═════ Listed records ═════

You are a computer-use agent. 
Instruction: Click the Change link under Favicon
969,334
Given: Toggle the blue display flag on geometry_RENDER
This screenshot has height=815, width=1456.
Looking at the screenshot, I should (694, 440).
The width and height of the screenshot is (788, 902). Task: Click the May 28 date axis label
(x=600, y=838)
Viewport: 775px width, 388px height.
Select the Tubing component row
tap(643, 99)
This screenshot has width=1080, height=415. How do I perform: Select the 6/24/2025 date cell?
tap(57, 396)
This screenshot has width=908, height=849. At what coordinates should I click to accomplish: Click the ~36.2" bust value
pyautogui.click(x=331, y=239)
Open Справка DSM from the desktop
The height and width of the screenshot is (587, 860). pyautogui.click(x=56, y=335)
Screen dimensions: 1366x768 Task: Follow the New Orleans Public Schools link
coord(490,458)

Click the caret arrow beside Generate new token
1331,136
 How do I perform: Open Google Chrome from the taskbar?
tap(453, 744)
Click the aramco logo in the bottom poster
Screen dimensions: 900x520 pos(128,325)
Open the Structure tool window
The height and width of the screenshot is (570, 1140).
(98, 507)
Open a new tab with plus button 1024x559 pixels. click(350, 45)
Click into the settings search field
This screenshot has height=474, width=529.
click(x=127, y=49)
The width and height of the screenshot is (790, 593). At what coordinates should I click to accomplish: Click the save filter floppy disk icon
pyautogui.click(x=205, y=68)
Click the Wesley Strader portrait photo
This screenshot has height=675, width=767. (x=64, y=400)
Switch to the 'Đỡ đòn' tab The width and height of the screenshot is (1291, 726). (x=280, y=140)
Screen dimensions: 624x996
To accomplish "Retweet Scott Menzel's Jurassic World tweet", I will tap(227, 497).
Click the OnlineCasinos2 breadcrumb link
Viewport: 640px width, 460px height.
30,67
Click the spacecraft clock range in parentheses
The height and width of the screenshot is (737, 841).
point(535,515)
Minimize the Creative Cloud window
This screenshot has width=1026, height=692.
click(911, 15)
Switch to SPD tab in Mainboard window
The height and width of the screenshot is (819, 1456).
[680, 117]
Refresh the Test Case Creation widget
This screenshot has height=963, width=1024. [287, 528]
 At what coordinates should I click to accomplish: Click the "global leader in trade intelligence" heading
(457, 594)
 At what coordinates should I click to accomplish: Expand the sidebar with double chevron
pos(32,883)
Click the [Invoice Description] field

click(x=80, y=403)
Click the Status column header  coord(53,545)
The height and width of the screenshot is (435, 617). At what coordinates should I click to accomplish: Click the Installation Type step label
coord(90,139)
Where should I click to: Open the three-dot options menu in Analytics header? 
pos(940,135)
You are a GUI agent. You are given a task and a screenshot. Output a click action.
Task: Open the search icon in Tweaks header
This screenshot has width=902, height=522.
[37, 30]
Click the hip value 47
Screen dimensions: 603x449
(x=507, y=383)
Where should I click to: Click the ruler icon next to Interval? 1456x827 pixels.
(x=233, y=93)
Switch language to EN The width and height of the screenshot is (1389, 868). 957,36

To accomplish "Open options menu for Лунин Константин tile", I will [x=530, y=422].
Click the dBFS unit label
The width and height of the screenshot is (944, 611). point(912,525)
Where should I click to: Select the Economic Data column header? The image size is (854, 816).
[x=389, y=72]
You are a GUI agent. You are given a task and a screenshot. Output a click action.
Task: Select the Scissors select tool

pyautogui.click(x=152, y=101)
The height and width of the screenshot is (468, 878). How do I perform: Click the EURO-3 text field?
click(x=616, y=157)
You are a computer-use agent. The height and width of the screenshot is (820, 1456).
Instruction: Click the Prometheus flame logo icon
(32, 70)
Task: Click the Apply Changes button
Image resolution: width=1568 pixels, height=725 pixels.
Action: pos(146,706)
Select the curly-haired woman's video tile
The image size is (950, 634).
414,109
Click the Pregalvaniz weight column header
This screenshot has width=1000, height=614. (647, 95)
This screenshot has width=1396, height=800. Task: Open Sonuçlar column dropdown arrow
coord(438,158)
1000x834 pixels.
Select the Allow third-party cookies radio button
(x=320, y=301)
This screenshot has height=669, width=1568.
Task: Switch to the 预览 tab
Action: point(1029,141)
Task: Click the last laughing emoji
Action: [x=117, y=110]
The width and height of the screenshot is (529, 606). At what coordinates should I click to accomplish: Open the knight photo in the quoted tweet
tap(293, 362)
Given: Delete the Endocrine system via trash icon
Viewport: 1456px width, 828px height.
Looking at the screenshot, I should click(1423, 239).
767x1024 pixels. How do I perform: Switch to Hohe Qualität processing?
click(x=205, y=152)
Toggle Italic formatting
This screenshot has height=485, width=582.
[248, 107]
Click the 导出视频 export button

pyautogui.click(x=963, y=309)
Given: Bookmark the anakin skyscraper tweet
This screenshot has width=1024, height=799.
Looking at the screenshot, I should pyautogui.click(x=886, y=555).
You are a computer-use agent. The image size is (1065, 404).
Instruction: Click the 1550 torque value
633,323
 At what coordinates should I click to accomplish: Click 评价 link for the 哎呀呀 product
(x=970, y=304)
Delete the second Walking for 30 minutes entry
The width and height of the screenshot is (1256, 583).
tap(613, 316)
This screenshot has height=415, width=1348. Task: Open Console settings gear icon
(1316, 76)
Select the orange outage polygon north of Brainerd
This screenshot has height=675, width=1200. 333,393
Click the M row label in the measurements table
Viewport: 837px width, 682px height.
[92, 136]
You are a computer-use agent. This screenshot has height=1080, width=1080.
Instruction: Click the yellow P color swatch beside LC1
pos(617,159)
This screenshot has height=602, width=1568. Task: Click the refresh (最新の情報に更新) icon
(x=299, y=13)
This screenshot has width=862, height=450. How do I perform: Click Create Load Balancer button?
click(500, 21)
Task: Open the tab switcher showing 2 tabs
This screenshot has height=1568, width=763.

═════

▶ **What is needed**
Once more, write out the records in full, exactly as they appear.

▶ **Exercise response**
You are a computer-use agent. 
Instruction: Click the Change link under Favicon
969,334
Given: Toggle the blue display flag on geometry_RENDER
This screenshot has height=815, width=1456.
Looking at the screenshot, I should (694, 440).
The width and height of the screenshot is (788, 902). Task: Click the May 28 date axis label
(x=600, y=838)
Viewport: 775px width, 388px height.
Select the Tubing component row
tap(643, 99)
This screenshot has width=1080, height=415. How do I perform: Select the 6/24/2025 date cell?
tap(57, 396)
This screenshot has width=908, height=849. At what coordinates should I click to accomplish: Click the ~36.2" bust value
pyautogui.click(x=331, y=239)
Open Справка DSM from the desktop
The height and width of the screenshot is (587, 860). pyautogui.click(x=56, y=335)
Screen dimensions: 1366x768 Task: Follow the New Orleans Public Schools link
coord(490,458)

Click the caret arrow beside Generate new token
1331,136
 How do I perform: Open Google Chrome from the taskbar?
tap(453, 744)
Click the aramco logo in the bottom poster
Screen dimensions: 900x520 pos(128,325)
Open the Structure tool window
The height and width of the screenshot is (570, 1140).
(98, 507)
Open a new tab with plus button 1024x559 pixels. click(350, 45)
Click into the settings search field
This screenshot has height=474, width=529.
click(x=127, y=49)
The width and height of the screenshot is (790, 593). At what coordinates should I click to accomplish: Click the save filter floppy disk icon
pyautogui.click(x=205, y=68)
Click the Wesley Strader portrait photo
This screenshot has height=675, width=767. (x=64, y=400)
Switch to the 'Đỡ đòn' tab The width and height of the screenshot is (1291, 726). (x=280, y=140)
Screen dimensions: 624x996
To accomplish "Retweet Scott Menzel's Jurassic World tweet", I will tap(227, 497).
Click the OnlineCasinos2 breadcrumb link
Viewport: 640px width, 460px height.
30,67
Click the spacecraft clock range in parentheses
The height and width of the screenshot is (737, 841).
point(535,515)
Minimize the Creative Cloud window
This screenshot has width=1026, height=692.
click(911, 15)
Switch to SPD tab in Mainboard window
The height and width of the screenshot is (819, 1456).
[680, 117]
Refresh the Test Case Creation widget
This screenshot has height=963, width=1024. [287, 528]
 At what coordinates should I click to accomplish: Click the "global leader in trade intelligence" heading
(457, 594)
 At what coordinates should I click to accomplish: Expand the sidebar with double chevron
pos(32,883)
Click the [Invoice Description] field

click(x=80, y=403)
Click the Status column header  coord(53,545)
The height and width of the screenshot is (435, 617). At what coordinates should I click to accomplish: Click the Installation Type step label
coord(90,139)
Where should I click to: Open the three-dot options menu in Analytics header? 
pos(940,135)
You are a GUI agent. You are given a task and a screenshot. Output a click action.
Task: Open the search icon in Tweaks header
This screenshot has width=902, height=522.
[37, 30]
Click the hip value 47
Screen dimensions: 603x449
(x=507, y=383)
Where should I click to: Click the ruler icon next to Interval? 1456x827 pixels.
(x=233, y=93)
Switch language to EN The width and height of the screenshot is (1389, 868). 957,36

To accomplish "Open options menu for Лунин Константин tile", I will [x=530, y=422].
Click the dBFS unit label
The width and height of the screenshot is (944, 611). point(912,525)
Where should I click to: Select the Economic Data column header? The image size is (854, 816).
[x=389, y=72]
You are a GUI agent. You are given a task and a screenshot. Output a click action.
Task: Select the Scissors select tool

pyautogui.click(x=152, y=101)
The height and width of the screenshot is (468, 878). How do I perform: Click the EURO-3 text field?
click(x=616, y=157)
You are a computer-use agent. The height and width of the screenshot is (820, 1456).
Instruction: Click the Prometheus flame logo icon
(32, 70)
Task: Click the Apply Changes button
Image resolution: width=1568 pixels, height=725 pixels.
Action: pos(146,706)
Select the curly-haired woman's video tile
The image size is (950, 634).
414,109
Click the Pregalvaniz weight column header
This screenshot has width=1000, height=614. (647, 95)
This screenshot has width=1396, height=800. Task: Open Sonuçlar column dropdown arrow
coord(438,158)
1000x834 pixels.
Select the Allow third-party cookies radio button
(x=320, y=301)
This screenshot has height=669, width=1568.
Task: Switch to the 预览 tab
Action: point(1029,141)
Task: Click the last laughing emoji
Action: [x=117, y=110]
The width and height of the screenshot is (529, 606). At what coordinates should I click to accomplish: Open the knight photo in the quoted tweet
tap(293, 362)
Given: Delete the Endocrine system via trash icon
Viewport: 1456px width, 828px height.
Looking at the screenshot, I should click(1423, 239).
767x1024 pixels. How do I perform: Switch to Hohe Qualität processing?
click(x=205, y=152)
Toggle Italic formatting
This screenshot has height=485, width=582.
[248, 107]
Click the 导出视频 export button

pyautogui.click(x=963, y=309)
Given: Bookmark the anakin skyscraper tweet
This screenshot has width=1024, height=799.
Looking at the screenshot, I should pyautogui.click(x=886, y=555).
You are a computer-use agent. The image size is (1065, 404).
Instruction: Click the 1550 torque value
633,323
 At what coordinates should I click to accomplish: Click 评价 link for the 哎呀呀 product
(x=970, y=304)
Delete the second Walking for 30 minutes entry
The width and height of the screenshot is (1256, 583).
tap(613, 316)
This screenshot has height=415, width=1348. Task: Open Console settings gear icon
(1316, 76)
Select the orange outage polygon north of Brainerd
This screenshot has height=675, width=1200. 333,393
Click the M row label in the measurements table
Viewport: 837px width, 682px height.
[92, 136]
You are a computer-use agent. This screenshot has height=1080, width=1080.
Instruction: Click the yellow P color swatch beside LC1
pos(617,159)
This screenshot has height=602, width=1568. Task: Click the refresh (最新の情報に更新) icon
(x=299, y=13)
This screenshot has width=862, height=450. How do I perform: Click Create Load Balancer button?
click(500, 21)
Task: Open the tab switcher showing 2 tabs
This screenshot has height=1568, width=763.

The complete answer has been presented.